The most compelling data with regard to patients with Stage II colon cancer are from the MOSAIC trial, in which patients with Stage II disease seem to have a benefit of a few percent in three- and four-year disease-free survival with FOLFOX over 5-FU/leucovorin (Andre 2004; de Gramont 2005; [6.2]).

The overall survival data have not been reported yet. So we don’t have the long-term follow-up, but we do know there’s an attendant risk of long-term neurotoxicity, which affects decisions about the use of this therapy when the gain is marginal in terms of overall survival.

6.2

Track 6

DR LOVE: We asked 150 people who had received adjuvant chemotherapy for colorectal cancer in the last five years, “How much benefit would you want to receive in order to go through chemotherapy again?” Approximately one third of them would go through chemotherapy again for a one percent reduction in relapse rate, and more than half of them would go through therapy for a three percent reduction (6.3).

6.3

DR WOLMARK: I believe that from a biologic standpoint, we have no reason to think that Stage II patients are a unique subset relative to their responsiveness to adjuvant therapy. It’s just that they’re at lower risk for recurrence.

What your analysis, Neil, has shown is very useful. The heterogeneity between breast and colon cancer does not lie in the tumor or in the patient. Patients want to be treated for the same low risk, whether they have breast or colon cancer. The heterogeneity lies in the fact that, traditionally, the medical oncologist who specializes in colorectal cancer is less enthusiastic about adjuvant therapy.

The irksome part from my perspective is not that all Stage II patients should be treated — it’s that all Stage II patients should be apprised of the benefit of adjuvant chemotherapy.

I believe what we need to resolve this issue is a tool that allows us to evaluate patients beyond the traditional factors we’ve used to decide which patients with early-stage colorectal cancer to treat. We need an assay equivalent to Oncotype DX™, and I believe we’re making significant progress relative to that.

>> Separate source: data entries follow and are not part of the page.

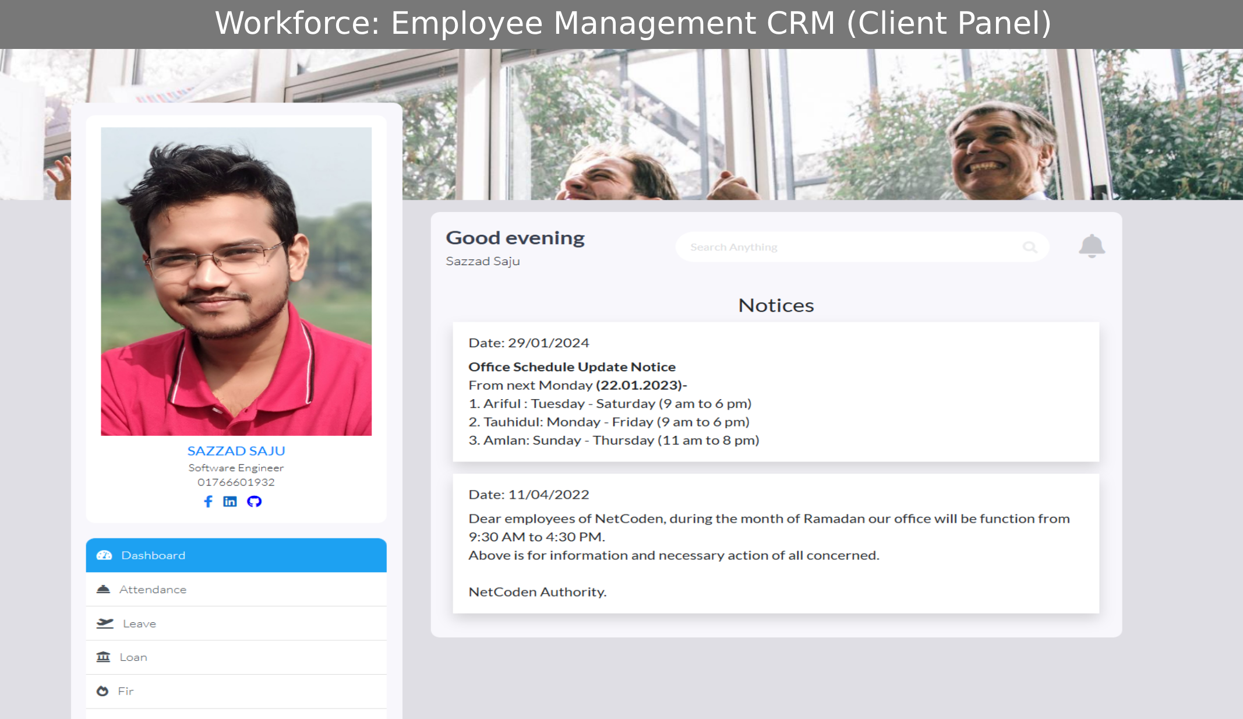Image resolution: width=1243 pixels, height=719 pixels.
Task: Click the notification bell icon
Action: pos(1092,246)
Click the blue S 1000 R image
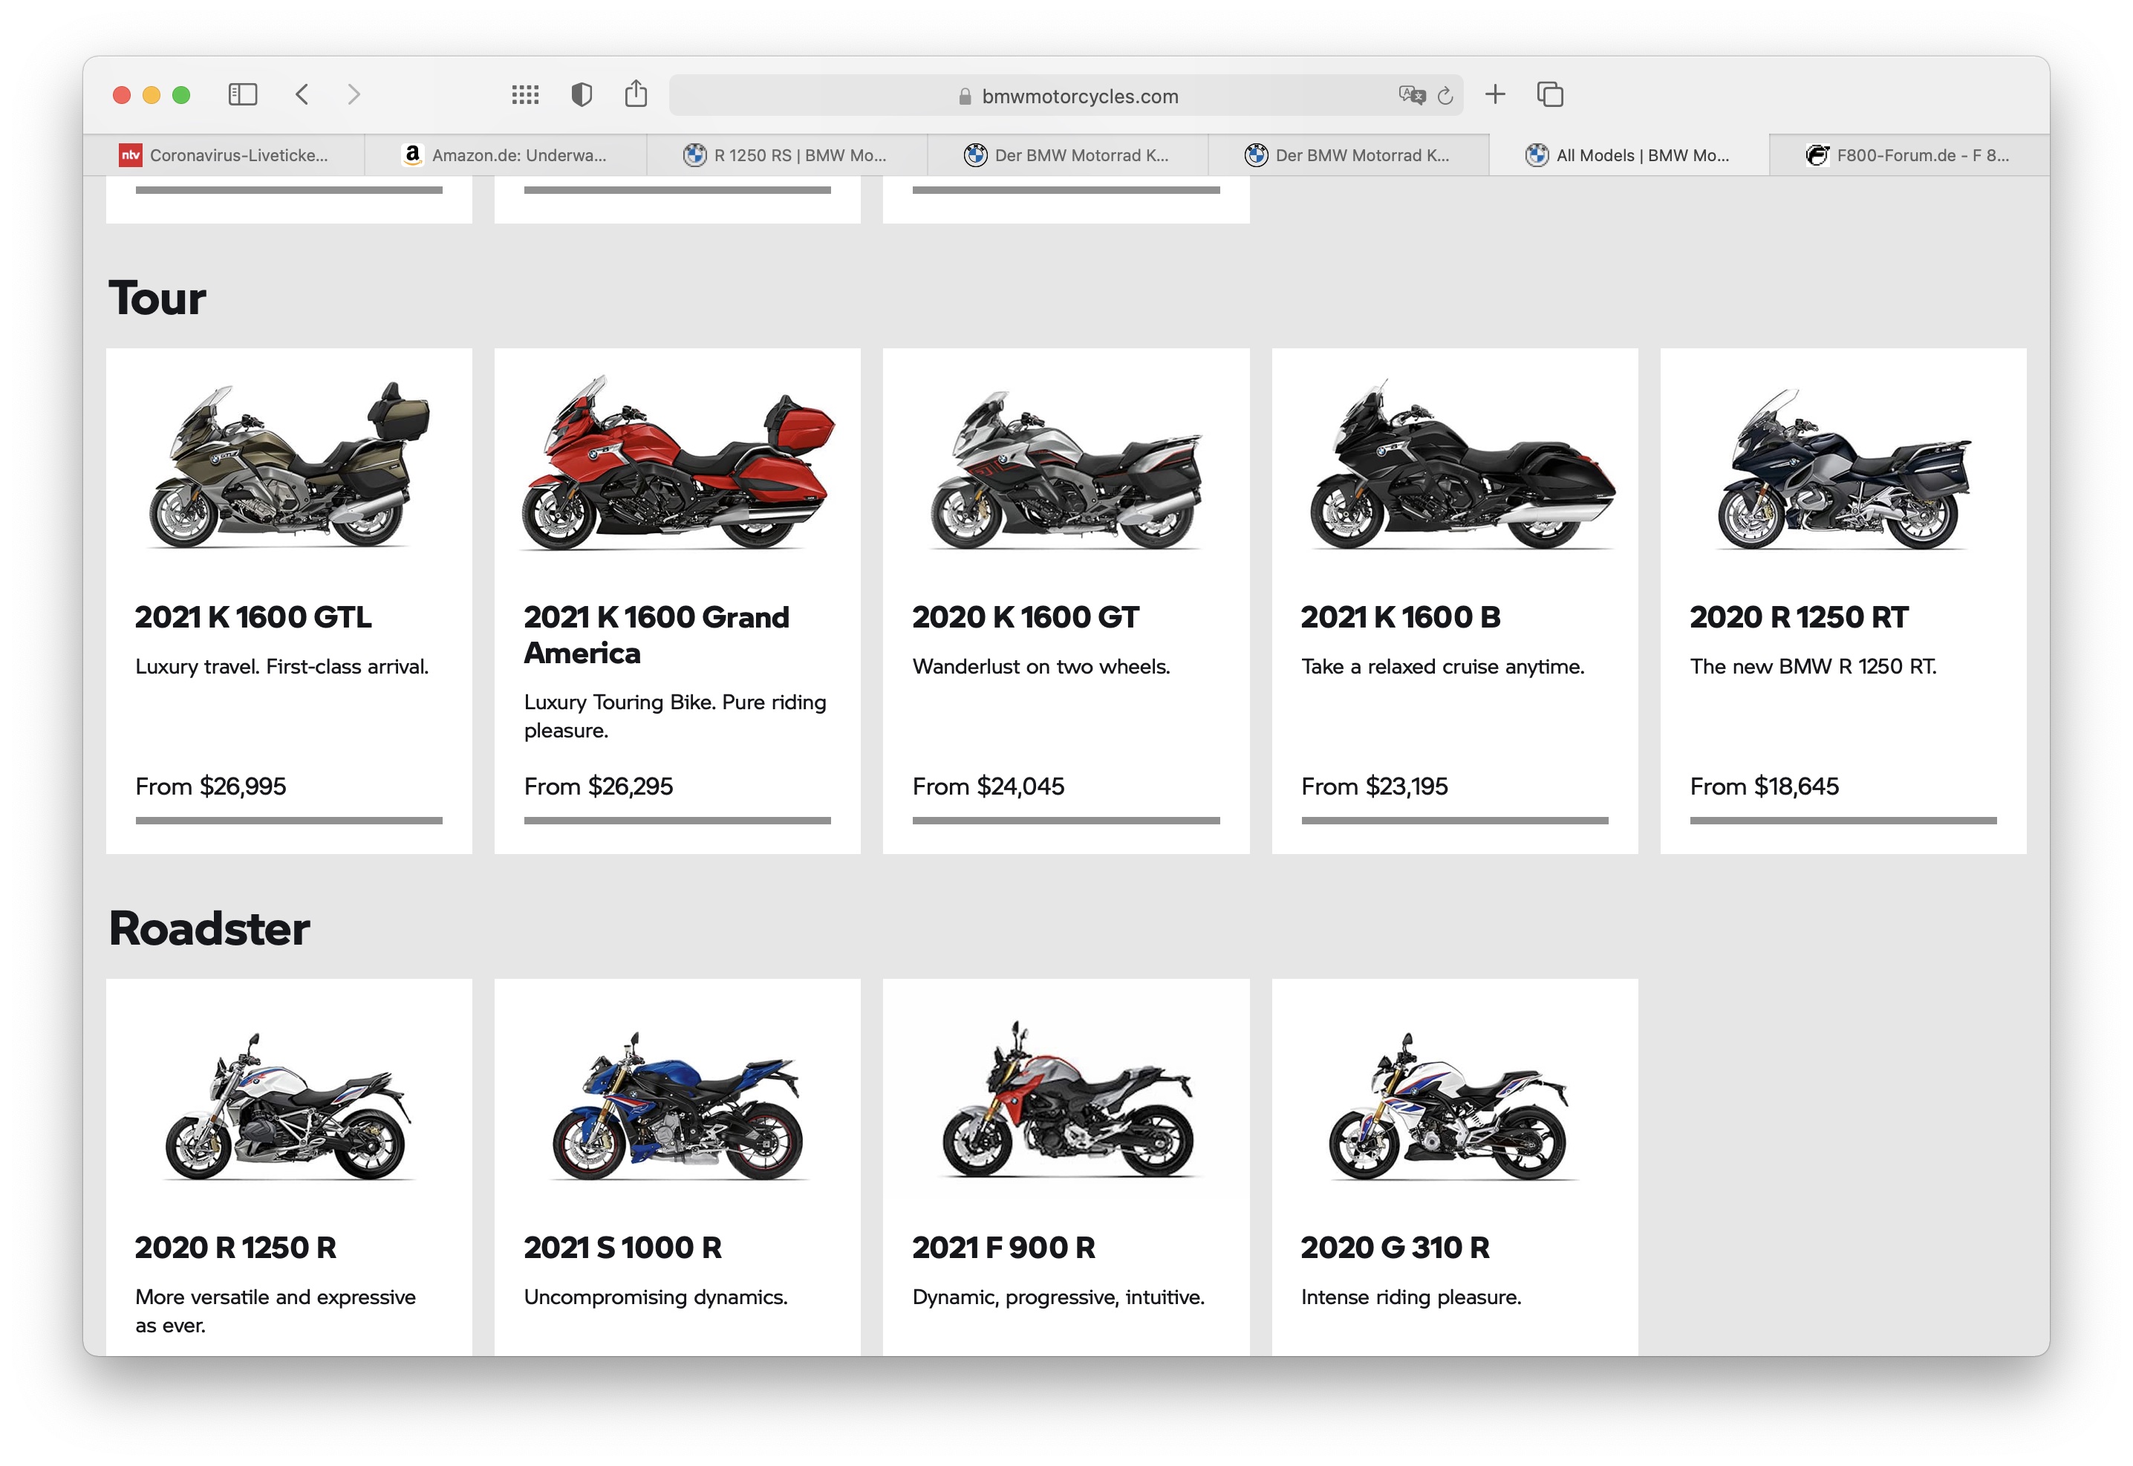The image size is (2133, 1466). point(677,1107)
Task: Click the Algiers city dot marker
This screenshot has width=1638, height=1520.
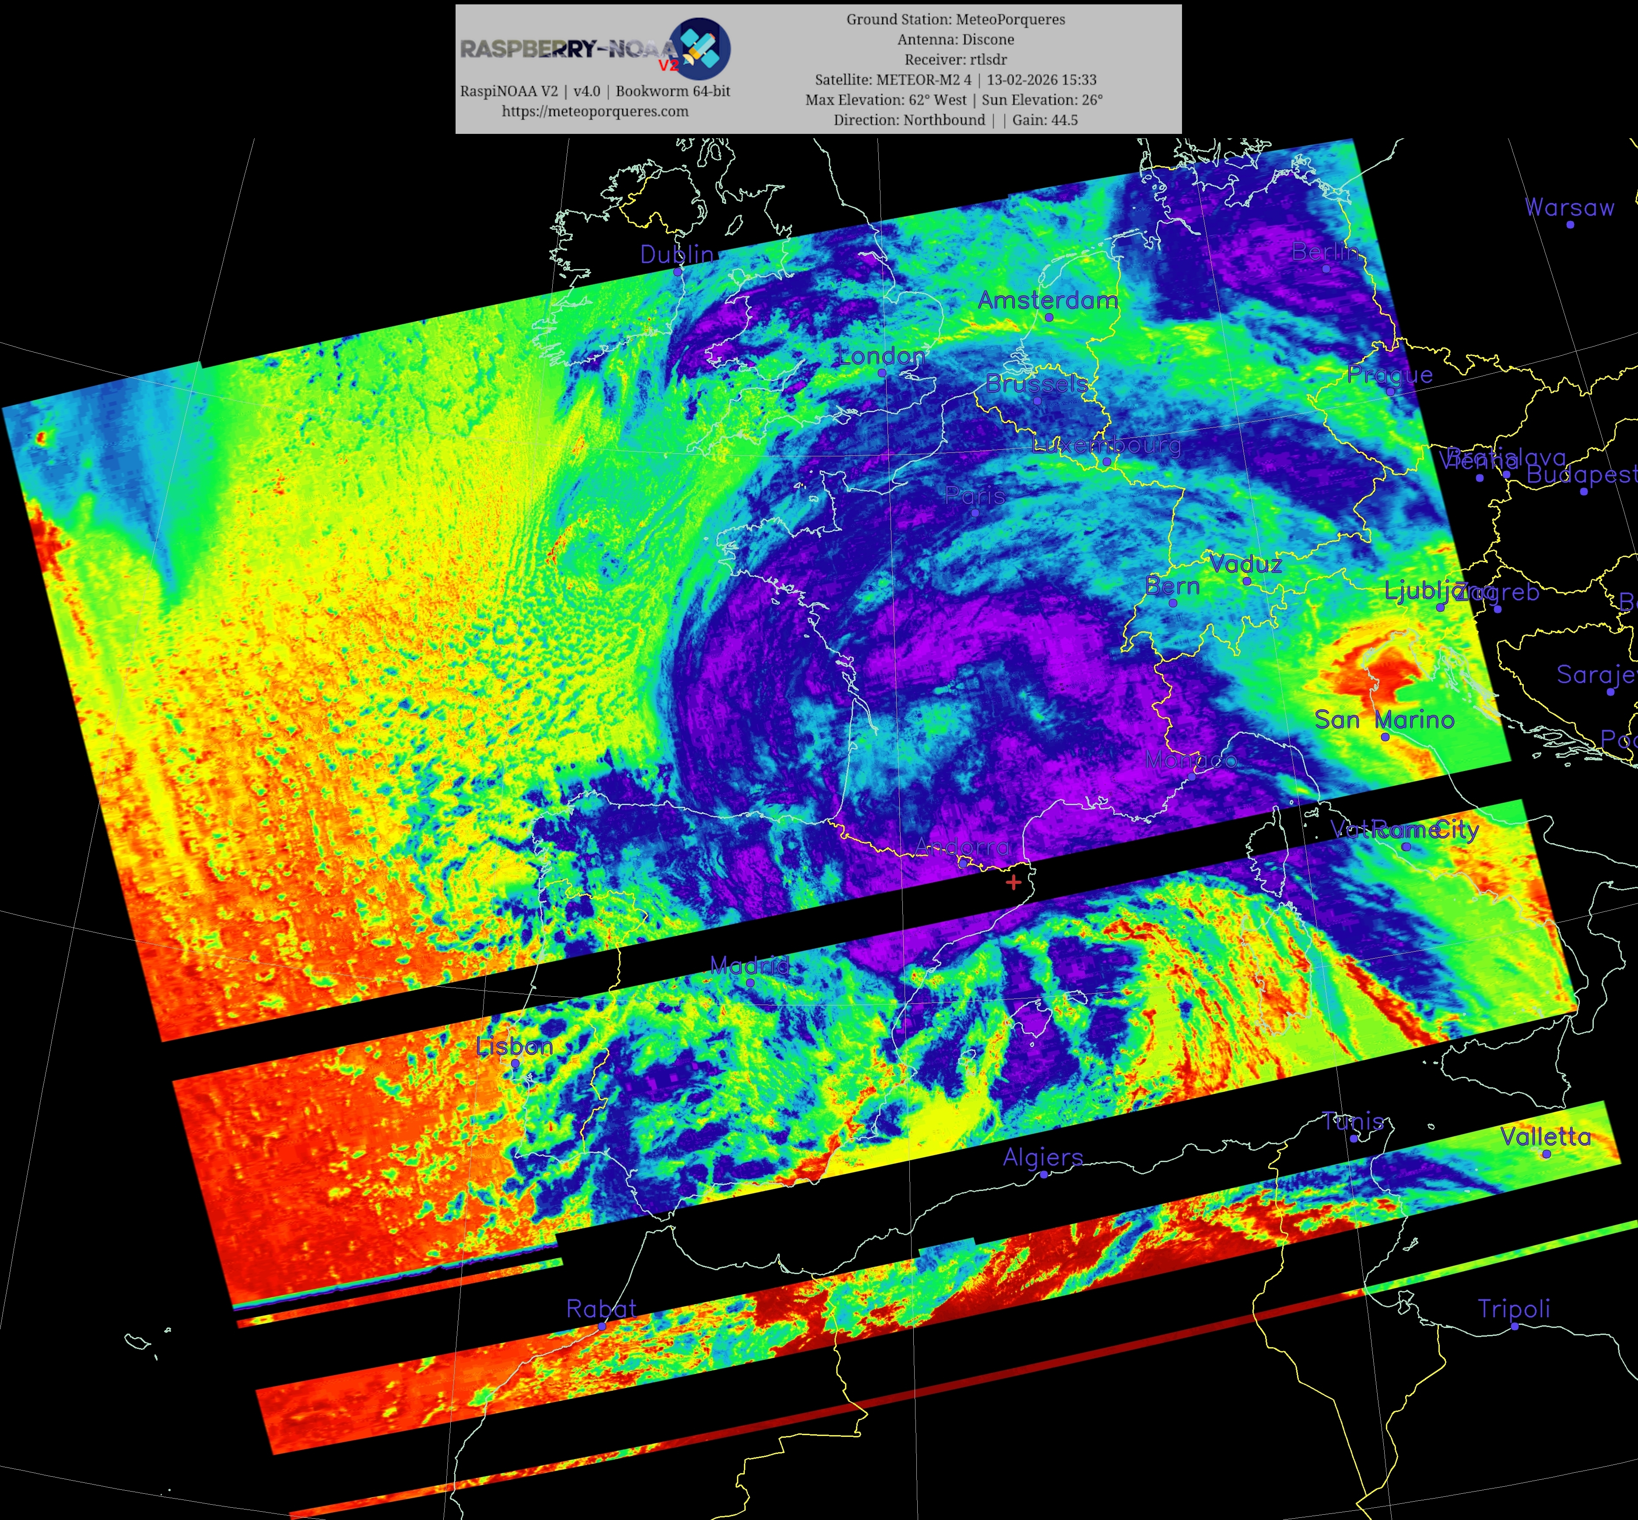Action: [x=1044, y=1175]
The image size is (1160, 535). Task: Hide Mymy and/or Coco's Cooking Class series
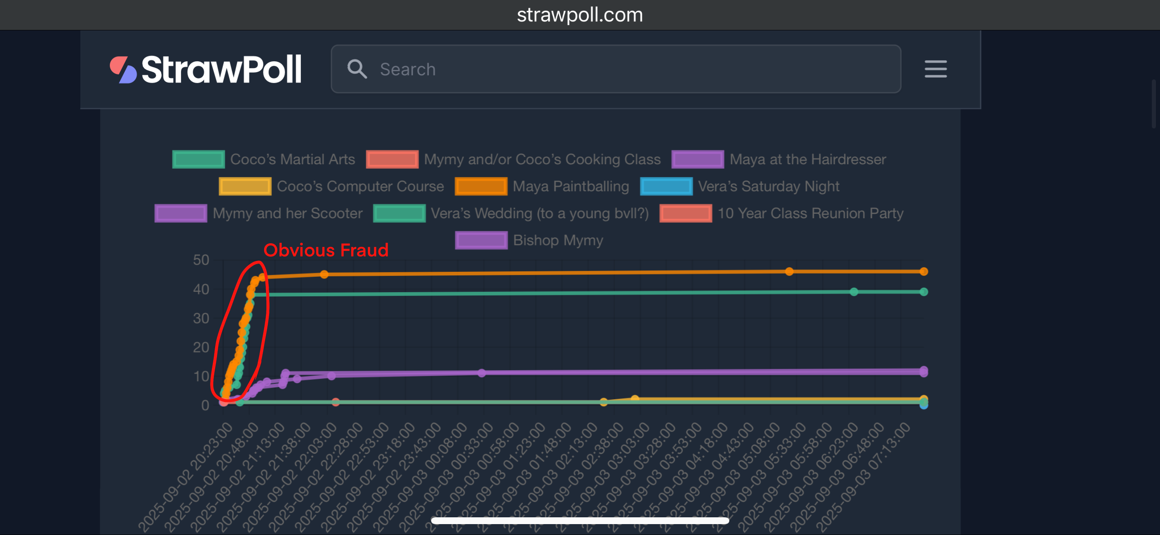click(x=392, y=159)
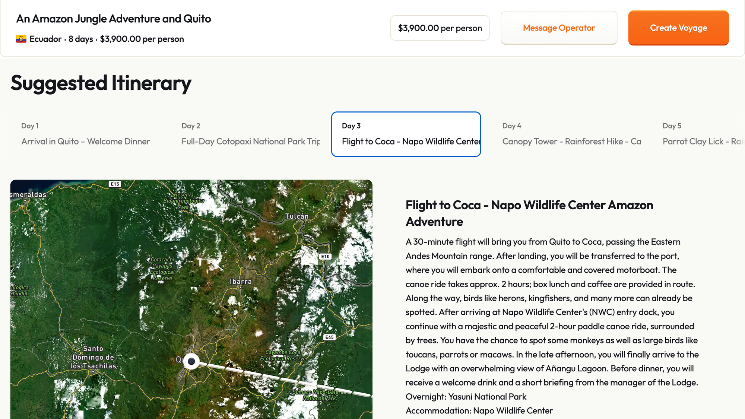Select the Day 3 Flight to Coca tab

click(x=406, y=134)
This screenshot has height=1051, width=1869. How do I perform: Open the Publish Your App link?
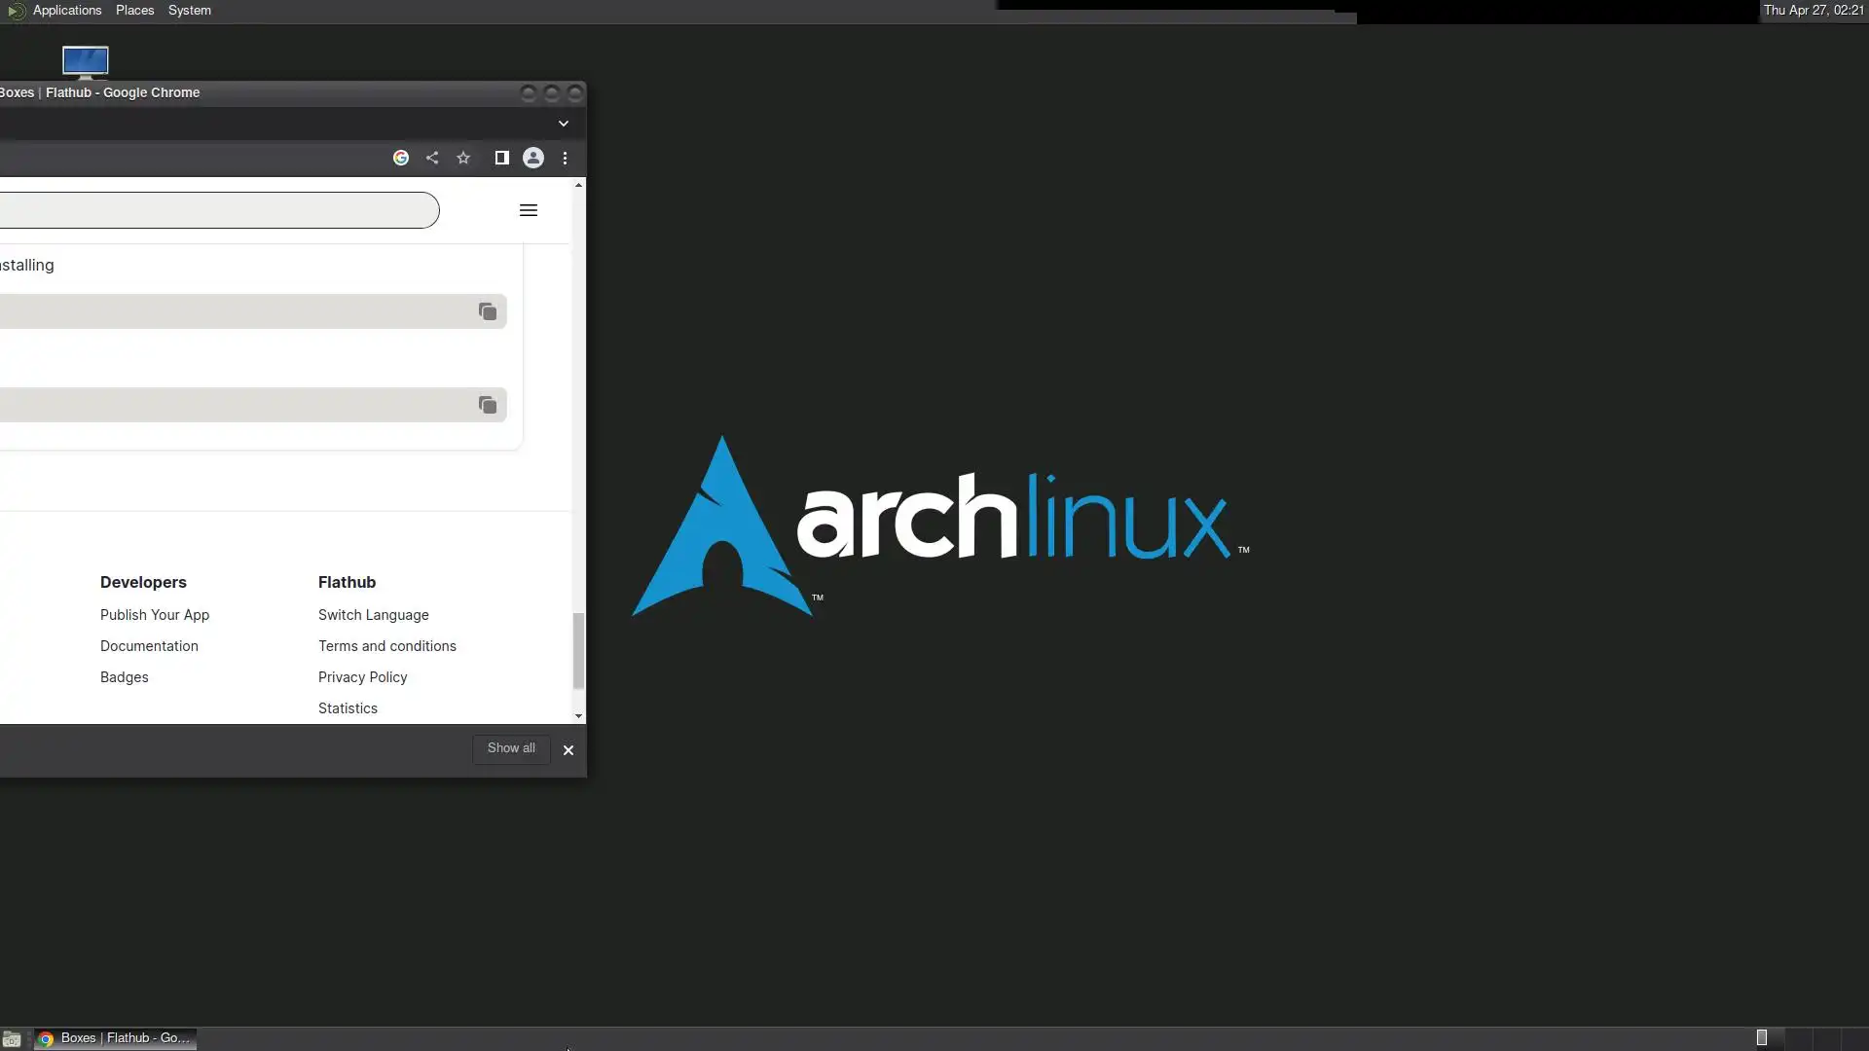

DR HOCHSTER: I agree that every patient with Stage II cancer would benefit from seeing a medical oncologist. Even if they decide against adjuvant therapy, they reap other benefits, such as discussions about the risk of colorectal cancer for relatives and how they can be screened. Patients also need to know how their health-related issues for the next 25 years will be different as a result of their having colorectal cancer, particularly in terms of future screening so that if they’re the one patient in five who develops recurrence, we can capture it when it’s likely to be curative.